INSTRUCTION
Rewrite everything from the start of the items down to the line containing "click(44, 44)", replacing "Question and Answer" with "Questions and Answers" and leaving all else unchanged.

DATA LISTING
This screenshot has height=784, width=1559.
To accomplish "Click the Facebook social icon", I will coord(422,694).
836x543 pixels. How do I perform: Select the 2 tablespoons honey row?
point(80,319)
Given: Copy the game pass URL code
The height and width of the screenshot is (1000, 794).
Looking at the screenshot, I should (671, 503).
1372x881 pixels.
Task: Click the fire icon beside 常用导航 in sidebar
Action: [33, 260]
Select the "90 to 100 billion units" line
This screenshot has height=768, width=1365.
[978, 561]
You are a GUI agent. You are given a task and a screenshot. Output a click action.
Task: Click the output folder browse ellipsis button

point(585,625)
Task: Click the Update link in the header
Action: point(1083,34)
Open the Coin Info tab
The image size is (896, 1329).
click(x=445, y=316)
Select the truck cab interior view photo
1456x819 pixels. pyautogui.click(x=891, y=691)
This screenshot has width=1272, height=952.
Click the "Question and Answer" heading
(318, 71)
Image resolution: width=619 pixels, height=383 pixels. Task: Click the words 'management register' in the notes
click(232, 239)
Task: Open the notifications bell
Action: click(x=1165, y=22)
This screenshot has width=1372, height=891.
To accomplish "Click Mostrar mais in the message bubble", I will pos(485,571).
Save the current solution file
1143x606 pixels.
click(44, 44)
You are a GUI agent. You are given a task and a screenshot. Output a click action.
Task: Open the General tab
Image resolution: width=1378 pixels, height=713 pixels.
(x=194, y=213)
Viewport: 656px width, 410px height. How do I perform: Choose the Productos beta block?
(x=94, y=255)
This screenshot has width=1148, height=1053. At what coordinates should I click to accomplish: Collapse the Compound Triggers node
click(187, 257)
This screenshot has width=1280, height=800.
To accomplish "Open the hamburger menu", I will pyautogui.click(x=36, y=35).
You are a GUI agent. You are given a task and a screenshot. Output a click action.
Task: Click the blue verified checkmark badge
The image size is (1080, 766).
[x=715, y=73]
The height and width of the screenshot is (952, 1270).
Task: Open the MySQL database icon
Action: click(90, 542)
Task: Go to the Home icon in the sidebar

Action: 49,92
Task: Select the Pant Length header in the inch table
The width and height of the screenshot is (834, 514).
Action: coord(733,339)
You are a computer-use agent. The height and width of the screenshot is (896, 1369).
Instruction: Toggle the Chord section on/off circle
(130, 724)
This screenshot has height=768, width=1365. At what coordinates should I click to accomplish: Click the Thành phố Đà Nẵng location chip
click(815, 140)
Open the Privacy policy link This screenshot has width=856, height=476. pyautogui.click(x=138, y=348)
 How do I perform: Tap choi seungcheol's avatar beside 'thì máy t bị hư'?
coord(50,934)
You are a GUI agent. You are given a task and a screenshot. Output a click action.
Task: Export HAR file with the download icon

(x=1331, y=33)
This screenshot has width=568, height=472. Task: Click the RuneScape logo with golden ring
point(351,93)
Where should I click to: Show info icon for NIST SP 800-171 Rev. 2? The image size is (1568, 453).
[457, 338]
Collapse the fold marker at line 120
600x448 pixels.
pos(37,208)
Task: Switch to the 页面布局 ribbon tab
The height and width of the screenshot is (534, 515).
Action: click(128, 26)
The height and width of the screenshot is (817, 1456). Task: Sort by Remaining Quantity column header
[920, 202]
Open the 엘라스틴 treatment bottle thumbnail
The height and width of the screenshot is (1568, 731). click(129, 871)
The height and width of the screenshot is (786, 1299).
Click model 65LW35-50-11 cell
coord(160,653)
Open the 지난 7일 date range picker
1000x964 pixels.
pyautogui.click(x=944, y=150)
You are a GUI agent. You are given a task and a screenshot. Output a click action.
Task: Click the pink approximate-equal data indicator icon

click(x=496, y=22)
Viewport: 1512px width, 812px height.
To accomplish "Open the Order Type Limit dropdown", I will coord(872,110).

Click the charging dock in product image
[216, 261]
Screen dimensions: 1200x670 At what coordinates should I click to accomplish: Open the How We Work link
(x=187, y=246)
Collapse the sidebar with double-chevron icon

COMPLETED TASK
This screenshot has height=784, width=1559.
To accomplish "Click the Facebook social icon", I will coord(422,694).
836x543 pixels. How do I perform: Select the 2 tablespoons honey row?
point(80,319)
Given: Copy the game pass URL code
The height and width of the screenshot is (1000, 794).
Looking at the screenshot, I should (671, 503).
1372x881 pixels.
Task: Click the fire icon beside 常用导航 in sidebar
Action: [33, 260]
Select the "90 to 100 billion units" line
This screenshot has height=768, width=1365.
[978, 561]
You are a GUI agent. You are given a task and a screenshot. Output a click action.
Task: Click the output folder browse ellipsis button

point(585,625)
Task: Click the Update link in the header
Action: point(1083,34)
Open the Coin Info tab
The image size is (896, 1329).
click(x=445, y=316)
Select the truck cab interior view photo
1456x819 pixels. pyautogui.click(x=891, y=691)
This screenshot has width=1272, height=952.
Click the "Questions and Answers" heading
(318, 71)
Image resolution: width=619 pixels, height=383 pixels. Task: Click the words 'management register' in the notes
click(232, 239)
Task: Open the notifications bell
Action: click(x=1165, y=22)
This screenshot has width=1372, height=891.
To accomplish "Click Mostrar mais in the message bubble", I will pos(485,571).
Save the current solution file
1143x606 pixels.
click(44, 44)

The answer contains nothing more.